Estaba parada como siempre, en el umbral de los pensamientos.
Fuera de ese marco oxidado de continuas nostalgias, estaba yo, allí, triste, desorientada, y tal vez, enojada.
En esa esquina comenzaban mis abatimientos, todas mis tristezas.
Envuelta por la casi imperceptible brisa matutina, de las siete de la mañana, con mi mochila al hombro, el delantal añejo, las zapatillas gastadas, había quedado en mi mente, el eco de las palabras de mi madre, antes de salir de casa.
"No les hagas caso" "Son cosas de chicos" "Algún día se les pasará"
Con cuanta impotencia conservaba esas palabras en mi bolsillo, y ahí las dejaría, para ser consciente de que nunca se cumplirían. Para arrojárselas a mi madre en la cara al volver del colegio. Para recordarle, que estaba equivocada, que las palabras se las lleva el viento, como también se llevaba mi alegría.
Que día tras día me sentía desmañada, oprimida, humillada.
De pronto, alcancé a oír, casi instintivamente, el freno de aire del autobús.
Y si, efectivamente, venía doblando a la esquina.
Estiré mi brazo, para que parara, más que nada por costumbre, porque supongo que no era necesario.
Hoy tocaba el chofer de camisa azul, semblante rudo y un gran bigote encima de sus labios. El que siempre escucha Abba. ¡Dios que música tan aburrida!
—Son tres pesos. —Dijo con voz ronca, estirando el brazo hacia mí.
¡Vaya había aumentado de nuevo, en dos días!
Puse las monedas en su mano, y me fui a sentar.
Una vez en mi asiento, busqué inconscientemente a las personas que siempre estaban ahí cuando yo subía.
Siempre en los mismos lugares. Como una especie de deja vu.
Por un lado estaba el chofer, claro, el del día lunes. Yo lo apodaba, "el de la camisa azul", pues siempre llevaba la misma camisa, con los puños arremangados, y dos o tres botones desprendidos, que dejaban ver un cadenita plateada con un crucifijo encima de su pecho.
De a momentos lo observaba por el espejo retrovisor, no dejaba de menear la cabeza y cantar en vos baja, siempre las mismas canciones. Y cuando terminaba, lo encendía nuevamente. Cuando llegaba al colegio, no podía dejar de tararear "Chiquitita", era súper pegadiza, y encima, de todas las canciones, era la que más escuchaba, la ponía mínimo tres veces de corrido. ¡Dios como la odiaba!

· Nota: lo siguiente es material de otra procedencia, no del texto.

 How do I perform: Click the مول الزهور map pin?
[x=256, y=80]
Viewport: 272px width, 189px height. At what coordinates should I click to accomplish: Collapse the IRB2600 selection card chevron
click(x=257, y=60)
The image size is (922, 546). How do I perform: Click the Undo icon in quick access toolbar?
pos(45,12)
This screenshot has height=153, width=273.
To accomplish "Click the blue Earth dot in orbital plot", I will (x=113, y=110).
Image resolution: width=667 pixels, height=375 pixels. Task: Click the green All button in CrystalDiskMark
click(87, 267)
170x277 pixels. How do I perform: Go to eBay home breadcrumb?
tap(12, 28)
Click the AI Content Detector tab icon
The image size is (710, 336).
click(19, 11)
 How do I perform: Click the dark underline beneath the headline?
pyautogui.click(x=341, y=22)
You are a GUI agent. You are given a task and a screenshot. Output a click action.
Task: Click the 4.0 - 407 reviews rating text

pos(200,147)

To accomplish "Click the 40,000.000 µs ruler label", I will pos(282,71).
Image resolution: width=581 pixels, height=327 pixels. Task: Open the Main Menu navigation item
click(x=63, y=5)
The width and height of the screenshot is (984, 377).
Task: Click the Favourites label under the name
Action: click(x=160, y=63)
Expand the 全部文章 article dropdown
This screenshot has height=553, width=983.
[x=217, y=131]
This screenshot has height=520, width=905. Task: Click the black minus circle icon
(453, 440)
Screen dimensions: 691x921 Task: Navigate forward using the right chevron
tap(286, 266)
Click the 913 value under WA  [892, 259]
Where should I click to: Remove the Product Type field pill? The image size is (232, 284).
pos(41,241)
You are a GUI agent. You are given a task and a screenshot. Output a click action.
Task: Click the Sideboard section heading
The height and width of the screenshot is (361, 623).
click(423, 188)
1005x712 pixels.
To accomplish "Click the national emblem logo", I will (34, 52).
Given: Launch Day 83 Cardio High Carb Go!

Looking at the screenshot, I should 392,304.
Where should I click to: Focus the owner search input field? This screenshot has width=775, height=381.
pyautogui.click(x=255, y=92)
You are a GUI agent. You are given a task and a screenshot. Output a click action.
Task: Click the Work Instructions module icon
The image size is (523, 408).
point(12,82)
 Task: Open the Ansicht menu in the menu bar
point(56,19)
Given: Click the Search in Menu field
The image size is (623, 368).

Por otro lado, estaba la señora de cabello corto, y los lentes grandes. Siempre sentada en el asiento de la primera fila, con la bolsa de los mandados vacía, apoyada sobre su falda a cuadros. No sabía donde bajaba a hacer las compras, porque yo siempre me bajaba antes.
Luego, estaba la chica de los tatuajes, sentada en el último asiento.
La llamaba así, porque llevaba tatuajes por todos lados, a excepción del rostro, que lo adornaba con diminutos piercing's de colores.
"Tan joven", seguramente diría mi padre, "con ese aspecto ridículo, arruinándose la vida". Es que aún no termina por adaptarse a las modas futuristas.
Sin importarle la opinión de nadie, "la chica de los tatuajes" siempre estaba sentada en el mismo lugar, con sus jeans rotos ajustados, el pelo rojizo, casi tirando a anaranjado, y unos enormes auriculares rojos sobre sus orejas. Ve a saber qué música escuchaba, pero podría jurar que era mejor que Abba.